Now we have produced 3 different fits of the same data (ignoring the RCS(5) fit given to show what a spline function is): a) cubic polynomial; b) RCs(4), default knots; c) RCS(4), knots at age 10, 20 35, 45. Visually, it’s clearly that b) gives the better fit, so this is the one we’ll choose. There are many other fits you could get by playing with the number of knots and their location, so you could add them to the list. There is a way to compare such models that are not nested, we defer the explanation to week 8 but hopefully the approach agrees with the visual impression.

Interpretation

There are several ways you can interpret the results after fitting a spline model to the data and concluding that splines are indeed necessary. Let’s for instance consider the RCS(4) model used for the triceps data. The simplest (and possibly most common) way is to display a plot like Figure 7.2 or only the spline function with its 95% CI and interpret it qualitatively. Here log-thickness decreases with age until the age of 8-9 and starts to increase again to reach a maximum slighlty above 2.5 around 30-35. From then on, it does not change much with a very slow reduction as women get older (up to the maximum age in the data, i.e. 52).

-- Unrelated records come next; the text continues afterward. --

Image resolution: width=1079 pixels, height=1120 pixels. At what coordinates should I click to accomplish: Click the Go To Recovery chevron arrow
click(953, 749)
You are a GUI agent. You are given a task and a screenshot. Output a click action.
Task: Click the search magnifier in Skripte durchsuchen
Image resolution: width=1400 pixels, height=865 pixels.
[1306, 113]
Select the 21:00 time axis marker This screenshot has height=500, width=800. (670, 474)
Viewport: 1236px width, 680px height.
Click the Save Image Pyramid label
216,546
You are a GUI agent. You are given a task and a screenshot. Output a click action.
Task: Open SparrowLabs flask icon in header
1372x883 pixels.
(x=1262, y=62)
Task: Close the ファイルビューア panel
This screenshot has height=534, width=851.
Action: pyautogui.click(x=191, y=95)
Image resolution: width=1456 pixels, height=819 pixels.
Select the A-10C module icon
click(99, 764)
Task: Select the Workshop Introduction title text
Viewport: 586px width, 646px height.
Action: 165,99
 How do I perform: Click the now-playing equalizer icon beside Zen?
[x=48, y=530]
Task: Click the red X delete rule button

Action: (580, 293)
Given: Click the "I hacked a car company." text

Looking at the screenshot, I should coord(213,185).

The second way is to try to quantify the relationship. One might wonder what the average change in log-thickness per each additional year of age is? The problem is more complicated than usual as we have fitted a function of age, $f (a g e) = b_{0} + b_{1} a g e + b_{2} S_{2} (a g e) + b_{3} S_{3} (a g e)$ . Any increment of age will also affect the spline functions $S_{2} (a g e)$ and $S_{3} (a g e)$ so we can not interpet each coefficient separately. However, the same principle applies and, at least theoretially, we can compute the marginal change in log-thickness associated with a i year increment. To make things simpler, let’s choose a particular age, say 10. What we need to do is compute the (expected) change in log-thickness for a change in age from 10 to 11. This amounts to computing the difference: $d = f (11) - f (10) = b_{1} + b_{2} [S_{2} (11) - S_{2} (10)] + b_{3} [S_{3} (11) - S_{3} (10)]$ . This is a linear combination of the model coefficients $b_{1}$ , $b_{2}$ , $b_{3}$ so in principle we should be able to estimate this but the difficulty is to get the ``weights” $w_{2} = S_{2} (11) - S_{2} (10)$ and $w_{3} = S_{3} (11) - S_{3} (10)$ that involve the spline basis functions. The weight of age in $f (a g e)$ is always one here by construction.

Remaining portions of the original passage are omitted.